中枢神経症候:不穏、せん妄、精神異常、傾眠、痙攣、昏睡JCS1以上またはGCS14以下
38℃以上の発熱
頻脈:130回/分以上
心不全症状:肺取水、肺野の50%以上の湿性ラ音、心原性ショック。NYHAⅣ度あるいはKillipⅢ以上
消化器症状:嘔気、嘔吐、下痢、黄疸(血清総ビリルビン>3mg/dL)


注)
JCSⅠ 1だいたい清明であるがいまひとつはっきりしない 2見当識障害がある(場所や時間、日付けが分からない) 3 自分の名前、生年月日が言えない
NYHAⅣ度: いかなる身体活動を行うにも症状を伴う心疾患患者で安静時にも心不全や狭心症の症状が存在し、身体活動によって症状が増悪する
KillipⅢ度: 肺水腫(肺ラ音聴取域が両肺野の50%以上)


【検査所見】

  • 甲状腺中毒症の存在(FT3あるいはFT4の少なくともいずれか一方が高値)

【診断】

*症状の詳細については【症状】を参照

  • 致死率は確実例と疑い例で変わらない

【治療】

  • 疑われれば、ACTH、コルチゾールの測定用検体を採取後、躊躇なく治療を開始する
  • ストレス下の随時血中コルチゾール値を用いた 副腎クリーゼの判定の目安として3~5 μg/dl 未満なら副腎不全症を強く疑う

  1. 大量の抗甲状腺薬:チアマゾール(メルカゾールR錠)5mg 1回3~5 錠 1日 2~3回服用。漸減していく。経口摂取が困難な場合はメルカゾールR注(10mg/1mL/A)を用いる
  2. ヨウ化カリウム丸(50mg)を6時間毎に服用。経口摂取困難な場合は内用ルゴール液(院内調剤)を用いる
    • 無機ヨウ素薬は甲状腺ホルモンの産出と分泌を最速で抑制
  3. ヒドロコルチゾン(水溶性ハイドロコートン、ソル・コーテフ)初回200mg静注。その後、6〜8時間毎に100mgを静注
    • 相対的副腎不全状態にあるため併用
  4. β遮断薬 ビソプロロール(メインテートR)5mg またはアテノロール(テノーミンR)50mg1回1錠 1日1回服用。
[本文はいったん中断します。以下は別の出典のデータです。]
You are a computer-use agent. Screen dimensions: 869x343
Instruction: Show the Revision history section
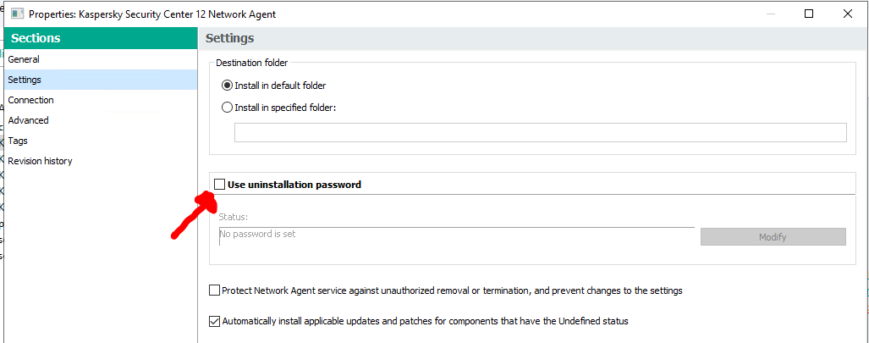pos(40,161)
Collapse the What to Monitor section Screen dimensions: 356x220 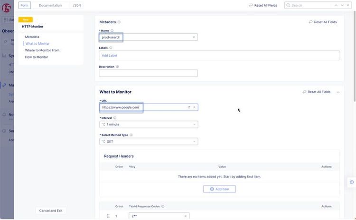pyautogui.click(x=338, y=92)
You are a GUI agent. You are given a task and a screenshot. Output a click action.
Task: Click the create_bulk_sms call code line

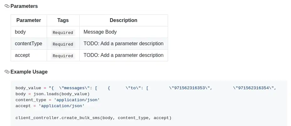pos(93,118)
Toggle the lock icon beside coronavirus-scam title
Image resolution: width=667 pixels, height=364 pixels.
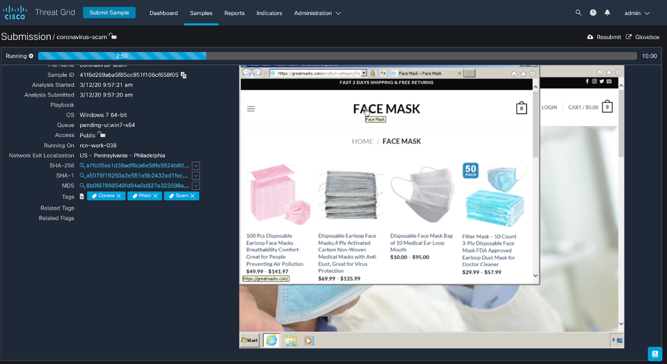(x=113, y=36)
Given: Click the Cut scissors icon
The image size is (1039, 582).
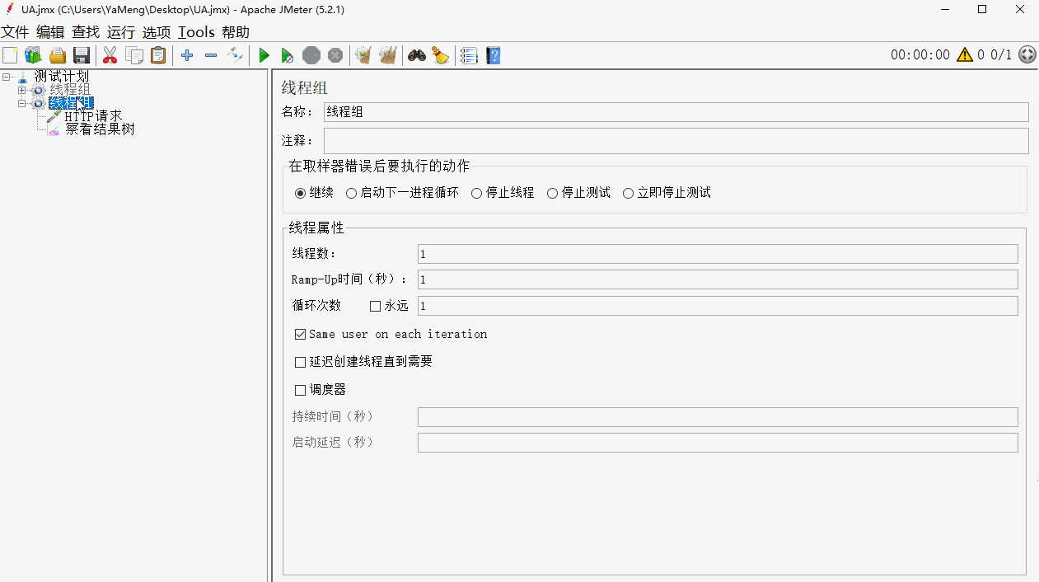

経口摂取が困難な場合はプロプラノロール(インデラルR注)やランジオロール(オノアクトR注)を考慮
  5. 全身管理。重症例では人工心肺も考慮
参考文献)
  1. Akamizu T, et al. Diagnostic criteria and clinic-epidemiological features of thyroid storm based on a nationwide study. Thyroid. 2012; 22: 661-79.